Here's how Diaz responded to criticisms that the The Guardian articles made SPD look really, really bad: "You’re absolutely right, it is bad. It’s bad for this entire organization, for the community. It’s a stupid thing to do. I’m taking as strong a stance as I can on this issue... It doesn’t do the union any good or the department any good. You can’t hide and just say, ‘well this is my union paper.’ It’s there for anyone to take a look at. It reflects badly… it degrades trust in our police department."

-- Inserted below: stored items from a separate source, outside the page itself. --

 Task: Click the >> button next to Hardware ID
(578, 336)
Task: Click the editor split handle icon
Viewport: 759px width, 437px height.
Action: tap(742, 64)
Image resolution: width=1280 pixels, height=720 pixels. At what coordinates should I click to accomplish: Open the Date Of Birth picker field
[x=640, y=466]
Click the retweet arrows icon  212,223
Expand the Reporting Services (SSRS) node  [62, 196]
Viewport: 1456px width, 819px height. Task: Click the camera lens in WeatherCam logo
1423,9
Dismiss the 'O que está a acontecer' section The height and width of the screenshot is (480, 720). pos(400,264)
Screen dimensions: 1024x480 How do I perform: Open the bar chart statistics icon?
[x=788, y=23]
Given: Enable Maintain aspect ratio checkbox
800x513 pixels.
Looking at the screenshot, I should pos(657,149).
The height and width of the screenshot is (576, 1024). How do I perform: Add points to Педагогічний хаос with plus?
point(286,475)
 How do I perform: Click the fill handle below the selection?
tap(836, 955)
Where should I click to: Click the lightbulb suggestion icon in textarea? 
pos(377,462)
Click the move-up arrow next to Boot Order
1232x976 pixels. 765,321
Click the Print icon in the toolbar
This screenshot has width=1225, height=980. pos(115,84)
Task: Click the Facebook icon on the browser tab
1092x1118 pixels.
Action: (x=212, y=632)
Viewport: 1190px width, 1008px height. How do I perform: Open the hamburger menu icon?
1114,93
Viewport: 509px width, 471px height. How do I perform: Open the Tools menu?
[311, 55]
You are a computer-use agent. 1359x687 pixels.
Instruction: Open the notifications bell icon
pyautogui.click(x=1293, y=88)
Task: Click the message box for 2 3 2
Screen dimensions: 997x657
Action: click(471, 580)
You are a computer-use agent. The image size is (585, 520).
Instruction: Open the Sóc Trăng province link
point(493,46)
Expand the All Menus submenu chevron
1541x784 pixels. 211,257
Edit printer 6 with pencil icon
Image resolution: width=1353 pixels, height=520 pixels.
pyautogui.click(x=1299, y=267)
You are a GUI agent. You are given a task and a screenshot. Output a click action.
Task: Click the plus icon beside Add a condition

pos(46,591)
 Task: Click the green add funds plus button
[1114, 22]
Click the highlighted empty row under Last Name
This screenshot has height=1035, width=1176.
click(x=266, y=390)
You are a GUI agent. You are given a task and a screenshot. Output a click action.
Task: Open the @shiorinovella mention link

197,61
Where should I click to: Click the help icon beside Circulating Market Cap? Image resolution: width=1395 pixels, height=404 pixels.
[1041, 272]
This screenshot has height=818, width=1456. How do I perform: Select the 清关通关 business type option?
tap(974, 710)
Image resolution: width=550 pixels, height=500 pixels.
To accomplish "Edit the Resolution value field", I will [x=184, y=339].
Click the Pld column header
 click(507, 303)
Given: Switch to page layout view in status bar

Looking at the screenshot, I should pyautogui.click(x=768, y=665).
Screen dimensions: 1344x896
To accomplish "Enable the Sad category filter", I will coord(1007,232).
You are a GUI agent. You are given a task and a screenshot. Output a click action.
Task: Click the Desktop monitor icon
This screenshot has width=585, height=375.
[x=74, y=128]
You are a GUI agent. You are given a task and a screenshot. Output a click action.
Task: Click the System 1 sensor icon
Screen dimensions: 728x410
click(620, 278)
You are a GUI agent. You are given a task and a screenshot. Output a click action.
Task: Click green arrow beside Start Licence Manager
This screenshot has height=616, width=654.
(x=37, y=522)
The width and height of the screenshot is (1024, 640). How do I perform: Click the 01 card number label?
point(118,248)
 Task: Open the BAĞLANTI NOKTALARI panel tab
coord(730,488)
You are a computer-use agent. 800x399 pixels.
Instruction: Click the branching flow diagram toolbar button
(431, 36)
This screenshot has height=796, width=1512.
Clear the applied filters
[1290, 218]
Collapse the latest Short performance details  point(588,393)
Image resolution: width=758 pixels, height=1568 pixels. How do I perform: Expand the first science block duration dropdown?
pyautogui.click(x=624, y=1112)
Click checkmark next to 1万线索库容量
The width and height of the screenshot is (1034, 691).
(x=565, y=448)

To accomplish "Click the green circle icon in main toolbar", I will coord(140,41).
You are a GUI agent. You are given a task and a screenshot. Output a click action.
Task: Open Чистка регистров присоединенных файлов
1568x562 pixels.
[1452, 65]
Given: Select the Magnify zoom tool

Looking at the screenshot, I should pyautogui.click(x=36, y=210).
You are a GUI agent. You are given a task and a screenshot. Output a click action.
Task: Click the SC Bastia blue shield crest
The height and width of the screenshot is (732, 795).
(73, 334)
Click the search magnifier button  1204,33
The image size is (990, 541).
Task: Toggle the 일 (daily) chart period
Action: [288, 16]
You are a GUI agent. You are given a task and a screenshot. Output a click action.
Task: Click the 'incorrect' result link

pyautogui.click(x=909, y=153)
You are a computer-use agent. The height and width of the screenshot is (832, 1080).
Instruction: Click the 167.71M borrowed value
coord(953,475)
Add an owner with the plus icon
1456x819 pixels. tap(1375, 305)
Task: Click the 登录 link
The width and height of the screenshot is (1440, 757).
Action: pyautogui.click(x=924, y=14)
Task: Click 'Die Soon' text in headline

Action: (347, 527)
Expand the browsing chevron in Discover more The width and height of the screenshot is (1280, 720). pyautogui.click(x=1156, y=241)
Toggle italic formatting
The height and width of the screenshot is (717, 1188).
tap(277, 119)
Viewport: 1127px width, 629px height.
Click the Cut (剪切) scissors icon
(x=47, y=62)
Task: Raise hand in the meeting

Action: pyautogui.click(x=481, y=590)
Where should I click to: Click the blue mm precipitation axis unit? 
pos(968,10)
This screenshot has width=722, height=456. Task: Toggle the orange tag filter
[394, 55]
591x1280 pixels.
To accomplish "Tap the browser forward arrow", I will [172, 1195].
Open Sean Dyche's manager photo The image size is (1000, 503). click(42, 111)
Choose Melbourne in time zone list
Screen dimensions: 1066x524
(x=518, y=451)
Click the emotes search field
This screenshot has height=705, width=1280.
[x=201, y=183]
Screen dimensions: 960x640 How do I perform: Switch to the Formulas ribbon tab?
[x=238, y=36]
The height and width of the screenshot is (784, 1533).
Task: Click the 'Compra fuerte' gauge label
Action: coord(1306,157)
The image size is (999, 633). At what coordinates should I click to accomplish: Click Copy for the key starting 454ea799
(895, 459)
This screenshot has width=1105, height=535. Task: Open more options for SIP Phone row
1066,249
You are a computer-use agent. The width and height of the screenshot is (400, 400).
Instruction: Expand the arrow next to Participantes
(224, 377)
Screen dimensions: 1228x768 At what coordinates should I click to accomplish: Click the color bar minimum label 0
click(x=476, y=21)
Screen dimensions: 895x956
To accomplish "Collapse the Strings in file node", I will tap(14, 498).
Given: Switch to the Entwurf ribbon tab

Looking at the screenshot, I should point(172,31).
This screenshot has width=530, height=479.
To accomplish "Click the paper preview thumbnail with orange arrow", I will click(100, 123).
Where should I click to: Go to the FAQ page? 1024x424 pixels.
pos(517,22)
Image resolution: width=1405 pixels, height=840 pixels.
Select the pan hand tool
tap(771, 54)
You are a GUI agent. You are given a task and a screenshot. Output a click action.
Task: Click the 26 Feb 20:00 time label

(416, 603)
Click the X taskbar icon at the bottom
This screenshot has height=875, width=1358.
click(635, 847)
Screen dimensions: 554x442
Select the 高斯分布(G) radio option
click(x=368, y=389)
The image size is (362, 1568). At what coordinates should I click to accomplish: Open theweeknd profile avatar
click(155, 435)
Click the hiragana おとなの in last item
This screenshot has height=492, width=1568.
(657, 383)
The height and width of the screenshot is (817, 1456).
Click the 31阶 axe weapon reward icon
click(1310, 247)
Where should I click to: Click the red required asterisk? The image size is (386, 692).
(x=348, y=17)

That said: "The issues [Officer Steve Pomper] discussed he did on his own time in his union paper," explained Diaz. "The SPD stance is—the vast majority of officers—we firmly and wholly support that program. It’s critical to how we run our department and our city. What I demand from our employees—and I’ll hold them to it—I base my decisions on how they handle themselves at work. It’s been frustrating for me, we’ve spent a lot of time talking about one individual in our department who has a different opinion... We’re shaping a picture based on the outlier. I protect people’s first amendment rights, if it steps over the line and becomes a behavior issue it’s mine to deal with."

Diaz did well without a microphone in front of his face. He was relaxed, he was audible, he was funny. He was reassuring. Here's what he said when questioned about the Department of Justice's review of SPD: "I need you to hear it from me—I welcome [the DOJ]," said Diaz. "There are specific cases I want them to look at—issues of training. Look at our training. If they see approaches we can do better, I welcome that. I welcome a review of what we’re doing."

Diaz was also repeatedly questioned about Officer Birk's shooting of John T. Williams. People wanted to know why Birk still held a job within SPD: "We have a process. What I can say is there’s been an internal review, it’ll be out for everybody to see, you’re going to get to see the decisions made by a variety of people. You need to hold me accountable for what those decisions are."

Then he explained the steps SPD will take to discipline Officer Ian Birk: "In two to three weeks, I expect to hear from [the King County] prosecutor. I’ll be making a decision based on what his decision is and what came out of the firearms review board. I expect that decision to be made in the next month or so."

Diaz also repeatedly touched on themes of responsibility and accountability, acknowledging that citizens needed to be able to "give feedback and know that officers are actually listening to it. If we do that, we can build community." He added, "sometimes we make huge mistakes. Those are the ones you have to hold me accountable for. To see how those things are addressed."

This was damage control done right (albeit a little late in the game). After answering questions for an hour, Diaz highlighted some cool projects SPD is working on that residents will respond well to. The department is launching another Drug Market Initiative in the city and is working to improve how residents receive accurate, relevant crime information by developing communication apps that would disseminate crime info to relevant neighborhoods. For example, Diaz mentioned the suspect recently caught in connection with several assaults in Lincoln Park. "Wouldn’t it have been great if we put something out that same day, saying this what occurred, here’s a way to keep other people safe?" Diaz asked. "We need to be more systematic about putting that info out there every single day."

Diaz's sudden attendance at local crime prevention meetings, along with other public commitments—like to attend the Stranger-sponsored Police Accountability Forum on February 3—show that he's finally willing to step out in public and address criticisms raised against his department head on. It's a very good step.